Rejected bonds for Sept. 17 subscription -FRBNY

The Fed accepted all of the 59 bonds that applied for the programme in its latest round of subscriptions. Last month it accepted 83 of the applicant bonds, and excluded three — a rejection rate of about 3.5 per cent. In July it accepted 35 bonds and rejected just one — the lonely JPMCC 2007-LDPX.

As we’ve noted before, however, the Fed’s criteria for accepting and rejecting this CMBS is all a bit of a mystery. What’s more, given the reduction in the amount of bonds submitted in the latest subscription, that uncertainty seems to be feeding into the market. The fact that all of the bonds were selected might also suggest that investors themselves are becoming more careful in terms of what CMBS they submit as collateral for the Talf.
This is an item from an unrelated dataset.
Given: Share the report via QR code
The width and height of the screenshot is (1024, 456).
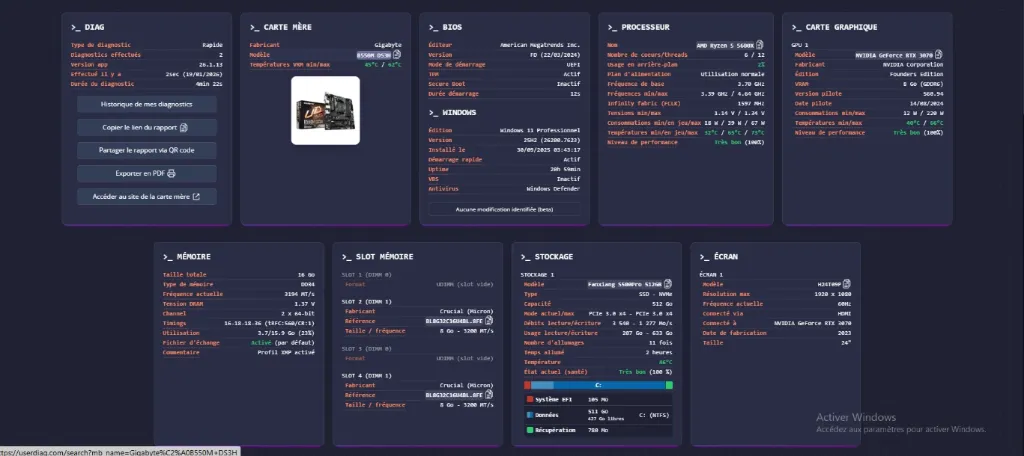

Here are some thoughts from Structured Finance News:

Bank of America Merrill Lynch analysts believe the lack of rejections this month is a positive for the potentially TALF-eligible sector. It could also offer the market some comfort regarding purchases for the next cycle.

But, the continued lack of clarity about the Federal Reserve’s risk criteria and uncertainty about a bond’s acceptability have caused some investors to shy away from TALF this month, or at least limit the scale of the bonds submitted, according to analysts.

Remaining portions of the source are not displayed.